Een 'doorbraak' van misdaadverslaggever Peter R. de Vries in een dubbele moordzaak heeft niet geleid tot een bewijsbare zaak. Dat meldt het Openbaar Ministerie in Breda donderdagavond. Het OM reageert hiermee op de bewering van De Vries dat justitie in Breda anderhalf jaar lang willens en wetens de doorbraak links heeft laten liggen.

De zaak draait om de moord op een man en een vrouw in 2003 in hun woning in Kaatsheuvel. De twee werden doodgeschoten, terwijl boven twee kinderen in bed lagen te slapen.

In 2010 zou zich een man hebben gemeld bij De Vries, die vertelde dat een kennis van hem bij de moorden betrokken was. In de zomer en het najaar van 2010 zette de misdaadverslaggever daarop twee keer een actie met een verborgen camera op. Hierbij zou de betrokkene tot in detail zijn aandeel in de zaak hebben bekend. De kennis zou ook de rol van de mededaders uitvoerig hebben besproken.

De Vries stapte met deze informatie naar het OM, die er volgens de misdaadverslaggever vervolgens niets mee deed. De Vries en zijn medewerkers hebben naar eigen zeggen dikwijls geïnformeerd naar de voortgang van het onderzoek. "Maar iedere keer werd gezegd dat men er door capaciteitsgebrek nog niet aan toe was gekomen. Het uitstel heeft uiteindelijk geduurd tot op de dag van vandaag", zo staat op de website van het televisieprogramma van De Vries.

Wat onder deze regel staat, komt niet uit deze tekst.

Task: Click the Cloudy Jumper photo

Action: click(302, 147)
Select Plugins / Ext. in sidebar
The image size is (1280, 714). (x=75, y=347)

Het OM stelt in de reactie dat de door De Vries aangeleverde informatie inderdaad belangwekkend was en heeft geleid tot heropening van het strafrechtelijk onderzoek. "Dit onderzoek heeft vervolgens helaas niet geleid tot een bewijsbare zaak", aldus het OM. De broer van het mannelijke slachtoffer is volgens het OM op de hoogte gebracht.

De beelden komen zondag aan bod in de uitzending van het programma van de misdaadverslaggever.